_Exercise prompt_
Can you print the data verbatim, starting with its first line and going on through the line containing "center [349, 379].", both ends included?

------ Data to process

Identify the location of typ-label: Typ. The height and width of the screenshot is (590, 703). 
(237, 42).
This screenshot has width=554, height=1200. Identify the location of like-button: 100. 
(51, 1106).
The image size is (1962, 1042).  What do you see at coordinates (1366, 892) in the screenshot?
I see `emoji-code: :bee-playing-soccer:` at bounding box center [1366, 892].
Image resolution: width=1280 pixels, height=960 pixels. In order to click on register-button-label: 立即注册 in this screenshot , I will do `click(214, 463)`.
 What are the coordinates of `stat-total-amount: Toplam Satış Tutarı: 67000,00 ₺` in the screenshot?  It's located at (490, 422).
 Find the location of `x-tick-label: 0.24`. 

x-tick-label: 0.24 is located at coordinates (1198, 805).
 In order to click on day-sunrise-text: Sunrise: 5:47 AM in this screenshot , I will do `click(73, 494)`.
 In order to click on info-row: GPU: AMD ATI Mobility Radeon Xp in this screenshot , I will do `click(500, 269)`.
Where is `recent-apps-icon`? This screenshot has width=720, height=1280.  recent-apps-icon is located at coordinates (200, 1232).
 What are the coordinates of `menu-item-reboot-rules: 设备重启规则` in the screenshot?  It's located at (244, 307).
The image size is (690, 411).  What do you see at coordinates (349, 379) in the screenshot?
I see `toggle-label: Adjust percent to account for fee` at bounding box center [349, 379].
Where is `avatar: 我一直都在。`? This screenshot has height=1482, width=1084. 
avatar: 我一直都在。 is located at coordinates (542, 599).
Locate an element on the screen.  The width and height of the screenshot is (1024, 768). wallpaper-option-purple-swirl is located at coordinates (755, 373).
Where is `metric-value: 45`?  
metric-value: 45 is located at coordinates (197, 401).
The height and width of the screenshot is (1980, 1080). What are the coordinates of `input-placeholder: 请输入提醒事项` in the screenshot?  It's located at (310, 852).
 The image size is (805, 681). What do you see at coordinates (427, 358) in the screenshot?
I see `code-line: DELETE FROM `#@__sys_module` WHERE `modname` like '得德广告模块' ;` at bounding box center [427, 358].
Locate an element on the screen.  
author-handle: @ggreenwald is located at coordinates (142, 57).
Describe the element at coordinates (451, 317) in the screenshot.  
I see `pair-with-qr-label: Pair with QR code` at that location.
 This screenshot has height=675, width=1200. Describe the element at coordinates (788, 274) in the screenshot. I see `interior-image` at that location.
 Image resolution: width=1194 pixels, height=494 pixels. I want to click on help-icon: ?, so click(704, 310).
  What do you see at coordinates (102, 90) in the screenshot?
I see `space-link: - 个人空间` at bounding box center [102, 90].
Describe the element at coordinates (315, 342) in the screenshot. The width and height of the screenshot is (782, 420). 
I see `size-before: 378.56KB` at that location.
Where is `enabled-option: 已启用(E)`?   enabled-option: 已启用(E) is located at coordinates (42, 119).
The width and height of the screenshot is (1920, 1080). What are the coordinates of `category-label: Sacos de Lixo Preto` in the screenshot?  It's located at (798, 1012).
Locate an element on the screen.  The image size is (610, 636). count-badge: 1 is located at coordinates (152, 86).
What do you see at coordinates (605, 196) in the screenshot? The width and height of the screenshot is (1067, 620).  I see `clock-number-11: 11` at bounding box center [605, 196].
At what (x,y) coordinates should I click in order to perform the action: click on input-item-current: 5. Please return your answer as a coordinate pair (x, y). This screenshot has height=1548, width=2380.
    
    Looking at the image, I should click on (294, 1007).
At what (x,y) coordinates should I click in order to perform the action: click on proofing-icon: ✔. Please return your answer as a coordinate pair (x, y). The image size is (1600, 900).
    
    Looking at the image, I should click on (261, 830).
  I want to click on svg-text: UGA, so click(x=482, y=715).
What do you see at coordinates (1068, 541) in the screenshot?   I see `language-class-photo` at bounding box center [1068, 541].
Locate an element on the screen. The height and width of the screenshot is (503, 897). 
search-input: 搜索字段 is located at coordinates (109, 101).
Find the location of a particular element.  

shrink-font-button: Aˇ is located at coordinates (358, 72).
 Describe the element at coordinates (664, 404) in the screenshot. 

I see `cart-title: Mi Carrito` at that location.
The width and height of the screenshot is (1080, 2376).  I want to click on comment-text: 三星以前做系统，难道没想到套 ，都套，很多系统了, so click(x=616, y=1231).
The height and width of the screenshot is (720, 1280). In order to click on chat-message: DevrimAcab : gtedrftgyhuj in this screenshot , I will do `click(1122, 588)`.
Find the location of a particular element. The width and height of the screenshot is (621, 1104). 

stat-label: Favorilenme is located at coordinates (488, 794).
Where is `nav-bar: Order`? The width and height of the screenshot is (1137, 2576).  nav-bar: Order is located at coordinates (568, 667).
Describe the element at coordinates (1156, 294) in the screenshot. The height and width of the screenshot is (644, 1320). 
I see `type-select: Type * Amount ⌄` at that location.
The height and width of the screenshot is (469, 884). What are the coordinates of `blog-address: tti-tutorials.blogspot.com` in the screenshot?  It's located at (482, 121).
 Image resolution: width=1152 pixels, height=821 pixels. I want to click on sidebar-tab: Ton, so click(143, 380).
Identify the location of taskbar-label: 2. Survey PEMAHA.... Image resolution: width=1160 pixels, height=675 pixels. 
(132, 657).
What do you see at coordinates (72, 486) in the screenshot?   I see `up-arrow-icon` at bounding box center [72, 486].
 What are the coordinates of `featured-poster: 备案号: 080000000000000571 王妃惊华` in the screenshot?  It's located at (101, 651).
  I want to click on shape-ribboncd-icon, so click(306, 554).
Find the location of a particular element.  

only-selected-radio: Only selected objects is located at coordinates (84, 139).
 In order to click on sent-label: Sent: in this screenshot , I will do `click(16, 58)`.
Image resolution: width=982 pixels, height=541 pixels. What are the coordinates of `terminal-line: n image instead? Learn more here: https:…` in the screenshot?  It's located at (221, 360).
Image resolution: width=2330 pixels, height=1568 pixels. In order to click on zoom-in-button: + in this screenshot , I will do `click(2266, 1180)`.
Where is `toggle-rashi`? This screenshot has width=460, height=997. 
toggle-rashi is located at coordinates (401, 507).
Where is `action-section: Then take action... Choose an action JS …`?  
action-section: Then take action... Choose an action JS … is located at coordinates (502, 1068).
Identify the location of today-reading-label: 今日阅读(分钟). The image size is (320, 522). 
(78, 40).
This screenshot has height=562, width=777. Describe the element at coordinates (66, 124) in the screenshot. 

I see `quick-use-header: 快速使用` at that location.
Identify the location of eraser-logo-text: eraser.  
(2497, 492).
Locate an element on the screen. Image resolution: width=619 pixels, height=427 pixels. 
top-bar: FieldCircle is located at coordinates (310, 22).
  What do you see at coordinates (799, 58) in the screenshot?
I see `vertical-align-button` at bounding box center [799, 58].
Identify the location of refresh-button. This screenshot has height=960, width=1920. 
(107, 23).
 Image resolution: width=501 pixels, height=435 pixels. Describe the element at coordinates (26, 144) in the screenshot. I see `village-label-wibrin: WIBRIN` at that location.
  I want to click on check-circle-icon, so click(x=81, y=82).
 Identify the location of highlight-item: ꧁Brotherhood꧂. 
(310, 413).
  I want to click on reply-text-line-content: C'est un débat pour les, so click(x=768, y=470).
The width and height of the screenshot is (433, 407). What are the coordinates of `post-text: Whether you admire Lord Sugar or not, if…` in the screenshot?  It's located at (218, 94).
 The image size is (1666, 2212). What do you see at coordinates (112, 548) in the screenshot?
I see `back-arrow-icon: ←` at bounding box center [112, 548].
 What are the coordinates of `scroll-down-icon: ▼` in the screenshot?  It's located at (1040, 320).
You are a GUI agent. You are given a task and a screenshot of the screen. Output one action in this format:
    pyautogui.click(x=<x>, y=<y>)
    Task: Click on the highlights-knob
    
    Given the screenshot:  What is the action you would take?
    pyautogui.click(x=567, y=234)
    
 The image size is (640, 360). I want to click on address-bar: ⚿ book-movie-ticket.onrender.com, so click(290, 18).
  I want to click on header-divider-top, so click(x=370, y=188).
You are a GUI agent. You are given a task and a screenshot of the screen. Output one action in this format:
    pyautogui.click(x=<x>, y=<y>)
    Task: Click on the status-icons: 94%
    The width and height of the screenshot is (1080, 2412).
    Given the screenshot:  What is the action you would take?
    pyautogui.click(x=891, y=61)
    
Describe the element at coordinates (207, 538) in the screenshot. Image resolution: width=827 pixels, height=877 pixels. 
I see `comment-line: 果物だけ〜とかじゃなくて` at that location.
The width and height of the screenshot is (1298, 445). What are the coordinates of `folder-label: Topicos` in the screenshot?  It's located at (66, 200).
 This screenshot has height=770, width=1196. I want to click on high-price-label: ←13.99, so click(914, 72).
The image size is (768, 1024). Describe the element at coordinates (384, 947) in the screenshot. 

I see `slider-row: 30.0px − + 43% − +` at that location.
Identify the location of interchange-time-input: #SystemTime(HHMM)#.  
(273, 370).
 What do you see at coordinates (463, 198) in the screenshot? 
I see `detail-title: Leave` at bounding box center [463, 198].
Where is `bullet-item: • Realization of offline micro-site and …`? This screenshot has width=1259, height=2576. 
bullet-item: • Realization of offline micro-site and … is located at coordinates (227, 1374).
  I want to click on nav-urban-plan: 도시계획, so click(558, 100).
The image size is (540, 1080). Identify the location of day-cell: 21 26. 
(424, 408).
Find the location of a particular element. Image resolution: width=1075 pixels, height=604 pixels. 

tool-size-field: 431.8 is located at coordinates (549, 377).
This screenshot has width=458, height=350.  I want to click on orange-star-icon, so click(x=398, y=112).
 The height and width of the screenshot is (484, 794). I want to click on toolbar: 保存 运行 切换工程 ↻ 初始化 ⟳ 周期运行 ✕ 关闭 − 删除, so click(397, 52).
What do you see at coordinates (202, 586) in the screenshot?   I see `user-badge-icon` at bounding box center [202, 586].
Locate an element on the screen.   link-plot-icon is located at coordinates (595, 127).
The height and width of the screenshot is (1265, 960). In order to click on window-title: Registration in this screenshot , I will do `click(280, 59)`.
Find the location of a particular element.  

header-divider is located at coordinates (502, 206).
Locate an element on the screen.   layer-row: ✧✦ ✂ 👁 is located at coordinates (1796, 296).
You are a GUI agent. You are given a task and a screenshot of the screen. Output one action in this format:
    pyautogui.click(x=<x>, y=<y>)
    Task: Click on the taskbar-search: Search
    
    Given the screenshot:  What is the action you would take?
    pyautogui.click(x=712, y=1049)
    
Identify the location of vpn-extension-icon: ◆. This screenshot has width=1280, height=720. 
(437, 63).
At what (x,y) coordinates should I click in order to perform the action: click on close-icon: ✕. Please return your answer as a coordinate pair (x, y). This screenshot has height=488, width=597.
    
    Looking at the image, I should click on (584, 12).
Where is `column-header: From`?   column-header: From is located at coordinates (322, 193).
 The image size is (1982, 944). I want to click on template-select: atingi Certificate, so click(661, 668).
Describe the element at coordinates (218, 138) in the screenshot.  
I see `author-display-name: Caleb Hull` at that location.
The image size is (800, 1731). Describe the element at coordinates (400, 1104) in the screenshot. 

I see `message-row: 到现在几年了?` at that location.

------------

_Response to this exercise_
Identify the location of typ-label: Typ. The height and width of the screenshot is (590, 703). 
(237, 42).
This screenshot has width=554, height=1200. Identify the location of like-button: 100. 
(51, 1106).
The image size is (1962, 1042).  What do you see at coordinates (1366, 892) in the screenshot?
I see `emoji-code: :bee-playing-soccer:` at bounding box center [1366, 892].
Image resolution: width=1280 pixels, height=960 pixels. In order to click on register-button-label: 立即注册 in this screenshot , I will do `click(214, 463)`.
 What are the coordinates of `stat-total-amount: Toplam Satış Tutarı: 67000,00 ₺` in the screenshot?  It's located at (490, 422).
 Find the location of `x-tick-label: 0.24`. 

x-tick-label: 0.24 is located at coordinates (1198, 805).
 In order to click on day-sunrise-text: Sunrise: 5:47 AM in this screenshot , I will do `click(73, 494)`.
 In order to click on info-row: GPU: AMD ATI Mobility Radeon Xp in this screenshot , I will do `click(500, 269)`.
Where is `recent-apps-icon`? This screenshot has width=720, height=1280.  recent-apps-icon is located at coordinates (200, 1232).
 What are the coordinates of `menu-item-reboot-rules: 设备重启规则` in the screenshot?  It's located at (244, 307).
The image size is (690, 411).  What do you see at coordinates (349, 379) in the screenshot?
I see `toggle-label: Adjust percent to account for fee` at bounding box center [349, 379].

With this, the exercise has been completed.